For | j \rangle = | 2 \rangle, since \hbar \omega_\lambda > 0\, \forall \lambda there is not any combination that makes the delta function unitary, and therefore there are no physical solutions.

For | j \rangle = | 1 \rangle, the transition rate is:

w_r = \frac{2\pi}{\hbar} \left| \mathbf {\hat H}_{\lambda,12} \right|^2 \delta\left(E_1 - E_2 + \hbar\omega_\lambda\right)

The photon energy \hbar \omega_\lambda is equal to the difference in energies:

\hbar\omega_\lambda = E_2 - E_1

Photon stimulated emission, final state for \lambda \neq 1

which is the case identical to the spontaneous emission, with the difference of the presence of an additional photon (or any number of additional number of photons of different mode | \lambda \rangle) which is not interacting with the electron.

The second case is | \lambda \rangle = | 1 \rangle.

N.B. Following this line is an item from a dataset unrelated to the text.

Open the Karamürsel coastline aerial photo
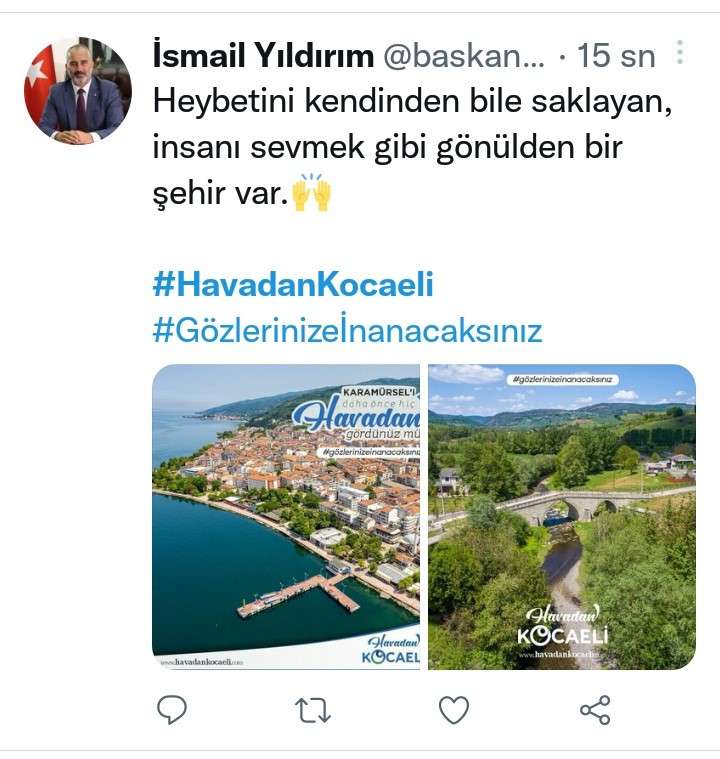This screenshot has width=720, height=759. point(286,516)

In this case the state is requiring a normalization:

\frac{1}{\sqrt 2}\mathbf b^\dag_j \left(\mathbf a_1^\dag \right)^2 | \mathbf 0 \rangle

The energy of this state is the sum of the energy of the electron and the energy of the two identical photons:

E_r = E_b + E_f = E_j + 2 \hbar \omega_1

The coefficient for this case is:

\begin{aligned} \dot a_r^{(1)} & = \frac{1}{i\hbar} e^{i\omega_{rq}t} \langle N_{fr}; N_{br} | \mathbf H_p |N_{fq};N_{bq}\rangle \\ & = \frac{1}{i\hbar} e^{i\omega_{rq}t} \frac{1}{\sqrt 2}\langle \mathbf 0 | \mathbf b_j \left(\mathbf a_1\right)^2 | \mathbf H_p | \mathbf b_2^\dag \mathbf a_1^\dag | \mathbf 0 \rangle \\ & =\frac{1}{i\hbar} e^{i\omega_{rq}t} \frac{1}{\sqrt 2}\langle \mathbf 0 | \mathbf b_j \left(\mathbf a_1\right)^2 |\left( \mathbf H_p | \mathbf b_2^\dag \mathbf a_1^\dag | \mathbf 0 \rangle \right) \\ & = \frac{1}{i\hbar} e^{i\omega_{rq}t} \langle \mathbf 0 | \mathbf a_1 \mathbf a_\lambda \mathbf b_j | \sum_{\lambda,k} \mathbf {\hat H}_{\lambda,jk} \left(\delta_{k2} \delta_{\lambda1} \mathbf b^\dag_j| \mathbf 0 \rangle - \delta_{k2} \mathbf b^\dag_j\mathbf a_\lambda^\dag\mathbf a_1^\dag | \mathbf 0 \rangle\right) \\ & = - \frac{1}{i\hbar} e^{i\omega_{rq}t}\frac{1}{\sqrt 2}\langle \mathbf 0 | \mathbf b_j \left(\mathbf a_1\right)^2 |\sum_{k} \mathbf {\hat H}_{1,jk} \delta_{k2} \mathbf b^\dag_j\left(\mathbf a_1^\dag \right)^2 | \mathbf 0 \rangle \\ & = - \frac{\sqrt 2}{i\hbar} e^{i\omega_{rq}t}\frac{1}{\sqrt 2}\langle \mathbf 0 | \mathbf b_j \left(\mathbf a_1\right)^2 |\sum_{k} \mathbf {\hat H}_{1,jk} \delta_{k2} \frac{1}{\sqrt 2}\mathbf b^\dag_j\left(\mathbf a_1^\dag \right)^2 | \mathbf 0 \rangle \\ & = - \frac{\sqrt 2}{i\hbar} e^{i\omega_{rq}t} \sum_{k} \mathbf {\hat H}_{1,jk} \delta_{k2} \\ & = - \frac{\sqrt 2}{i\hbar} e^{i\omega_{rq}t} \mathbf {\hat H}_{1,j2} \end{aligned}

We used the fact that the product of a state with itself is 1:

\frac{1}{\sqrt 2}\langle \mathbf 0 | \mathbf b_j (\mathbf a_1)^2 \cdot \frac{1}{\sqrt 2}\mathbf b^\dag_j (\mathbf a_1^\dag )^2 | \mathbf 0 \rangle = 1

but it then require a \sqrt 2 multiplying the result.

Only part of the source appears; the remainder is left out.